GIVEN TEXT =>
***
Are you an elite, middle of the road or a limited user of web 2.0 technology? The Pew Internet and American Life Project has just released a new survey on how 4001 American adults and use information and communication technology. Read it here.
It created a big buzz among bloggers on Tuesday.
At SearchEngineLand Greg Sterling sums up the report: Pew developed an elaborate classification scheme based on ten types that fit into three broad categories: elite users (31 percent), middle of the road users (20 percent) and those with few “tech assets” and limited use of technology (a whopping 49 percent), he writes.
Also – among the 31 percent elite users 8 percent are seen as “deep users of the participatory web and mobile applications”, according to Pew. Many comments were focused on the 8 versus 49 percent: At Webpronews David A Utter notes “while 8 percent of Americans have embraced advanced information and communication technology (ICT), 49 percent have little to no interest in it”.
The survey is interesting both from a sociological point of view and for the creators of tomorrows media-landscape. Analyzing the figures, there are things to learn for people developing new platforms, media tools and products for web 2.0. Between the lines it raises the question at what pace Americans adopt to new technology.
Mathew Ingram, technology writer at The Globe and Mail, notes at his blog how many reactions to the study are pessimistic: Some speculate that web 2.0’s upside “is capped”, or point out that “nearly half say no” to web 2.0, or gloat that geeks are in the minority, he writes.
***
WHAT TO WORK ON =>
- A) Translate this sentence from the text about the Pew technology survey into Spanish: "It created a big buzz among bloggers on Tuesday."
- B) According to the text about the Pew technology survey, what share of American adults fall into the group with few "tech assets" and limited use of technology?
- C) Continue the text about the Pew technology survey from its final sentence.

(Records from a data source)
***
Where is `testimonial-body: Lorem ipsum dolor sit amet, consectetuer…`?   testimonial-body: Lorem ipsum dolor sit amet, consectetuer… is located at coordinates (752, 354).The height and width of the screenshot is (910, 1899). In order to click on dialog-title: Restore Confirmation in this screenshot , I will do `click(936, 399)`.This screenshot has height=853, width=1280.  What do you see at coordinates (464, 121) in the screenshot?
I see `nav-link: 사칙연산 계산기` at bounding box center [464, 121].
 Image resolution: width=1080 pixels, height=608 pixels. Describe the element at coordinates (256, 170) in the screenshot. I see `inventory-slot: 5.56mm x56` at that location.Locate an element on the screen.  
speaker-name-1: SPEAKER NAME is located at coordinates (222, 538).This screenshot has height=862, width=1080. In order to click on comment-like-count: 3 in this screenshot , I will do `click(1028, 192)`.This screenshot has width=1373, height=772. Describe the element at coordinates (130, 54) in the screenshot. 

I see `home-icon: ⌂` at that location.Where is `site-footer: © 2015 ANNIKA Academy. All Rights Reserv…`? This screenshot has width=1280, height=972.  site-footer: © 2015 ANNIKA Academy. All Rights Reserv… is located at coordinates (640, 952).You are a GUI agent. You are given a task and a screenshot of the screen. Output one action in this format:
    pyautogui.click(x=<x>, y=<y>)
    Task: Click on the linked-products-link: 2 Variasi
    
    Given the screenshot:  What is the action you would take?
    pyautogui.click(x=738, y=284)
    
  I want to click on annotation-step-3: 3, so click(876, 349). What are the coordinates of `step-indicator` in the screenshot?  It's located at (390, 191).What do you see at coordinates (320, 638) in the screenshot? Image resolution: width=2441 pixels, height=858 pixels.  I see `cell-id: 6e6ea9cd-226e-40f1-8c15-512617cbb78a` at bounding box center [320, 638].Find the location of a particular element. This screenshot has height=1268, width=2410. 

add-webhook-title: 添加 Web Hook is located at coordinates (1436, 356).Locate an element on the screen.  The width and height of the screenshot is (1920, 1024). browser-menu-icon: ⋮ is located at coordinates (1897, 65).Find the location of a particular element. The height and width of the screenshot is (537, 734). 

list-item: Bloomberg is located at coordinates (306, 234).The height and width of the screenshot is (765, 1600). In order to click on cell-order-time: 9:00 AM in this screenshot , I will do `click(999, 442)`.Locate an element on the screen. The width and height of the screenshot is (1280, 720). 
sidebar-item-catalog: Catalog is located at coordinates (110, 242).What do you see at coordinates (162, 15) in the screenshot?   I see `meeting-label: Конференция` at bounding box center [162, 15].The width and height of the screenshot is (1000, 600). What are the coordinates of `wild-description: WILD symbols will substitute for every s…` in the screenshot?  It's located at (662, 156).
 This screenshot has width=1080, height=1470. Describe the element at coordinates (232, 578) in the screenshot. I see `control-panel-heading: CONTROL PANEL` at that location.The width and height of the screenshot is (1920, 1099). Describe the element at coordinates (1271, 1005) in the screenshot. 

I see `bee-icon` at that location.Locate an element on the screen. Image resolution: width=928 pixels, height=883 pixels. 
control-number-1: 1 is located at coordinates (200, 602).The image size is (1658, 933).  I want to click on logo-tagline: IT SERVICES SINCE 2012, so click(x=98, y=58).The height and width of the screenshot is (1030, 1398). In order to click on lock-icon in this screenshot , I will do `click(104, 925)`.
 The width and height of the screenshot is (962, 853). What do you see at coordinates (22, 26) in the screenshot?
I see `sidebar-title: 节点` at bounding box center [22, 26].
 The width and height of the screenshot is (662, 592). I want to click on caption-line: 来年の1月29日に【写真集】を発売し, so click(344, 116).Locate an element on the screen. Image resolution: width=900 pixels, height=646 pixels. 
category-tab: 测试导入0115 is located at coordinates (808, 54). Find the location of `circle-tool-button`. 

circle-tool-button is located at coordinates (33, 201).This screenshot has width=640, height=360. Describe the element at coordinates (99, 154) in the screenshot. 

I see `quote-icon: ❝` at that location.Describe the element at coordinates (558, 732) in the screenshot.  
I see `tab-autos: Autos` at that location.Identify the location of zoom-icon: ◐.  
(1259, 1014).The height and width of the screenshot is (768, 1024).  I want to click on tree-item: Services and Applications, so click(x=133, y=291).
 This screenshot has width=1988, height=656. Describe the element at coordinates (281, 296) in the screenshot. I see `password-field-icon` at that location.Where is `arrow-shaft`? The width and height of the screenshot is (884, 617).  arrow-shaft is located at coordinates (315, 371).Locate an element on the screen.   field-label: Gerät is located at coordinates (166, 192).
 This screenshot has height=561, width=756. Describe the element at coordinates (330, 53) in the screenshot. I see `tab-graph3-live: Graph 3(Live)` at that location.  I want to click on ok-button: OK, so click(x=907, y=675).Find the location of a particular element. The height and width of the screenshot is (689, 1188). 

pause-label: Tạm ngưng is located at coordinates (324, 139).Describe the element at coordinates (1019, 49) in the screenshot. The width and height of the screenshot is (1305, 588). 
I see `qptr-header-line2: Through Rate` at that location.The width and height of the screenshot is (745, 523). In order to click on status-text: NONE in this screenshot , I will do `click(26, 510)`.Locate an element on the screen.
***
EXERCISE RESULTS =>
- A) Generó un gran revuelo entre los blogueros el martes.

- B) 49 percent.

- C)
Instead Ingram looks at it from the sunny side: “When asked about things that include blogging, posting comments to a blog, uploading photos or video, creating web-pages or mixing and mashing content from other sites, 37 per cent of those surveyed said they had done at least one of those things. What’s not to like about a number like that,” he asks.
At MarketingPilgrim Jordan McCollum first breaks down the study in a comprehensive way, then asks about the moral of the story. “If your target audience (or your client’s target audience) falls into one of the more highly connected categories, Internet marketing is an important part of their campaign that shouldn’t be overlooked,” she answers.
Thats true. And sooner or later everyone will fall into that category. The question is how to best navigate until that happens.
By John Furrier and Tina Magnergard Bjers
PS. As always with surveys it is a good idea to look into how they were conducted – to decide on if you think the findings are relevant. Donna Bogatin at Digital Markets has an interesting piece on this.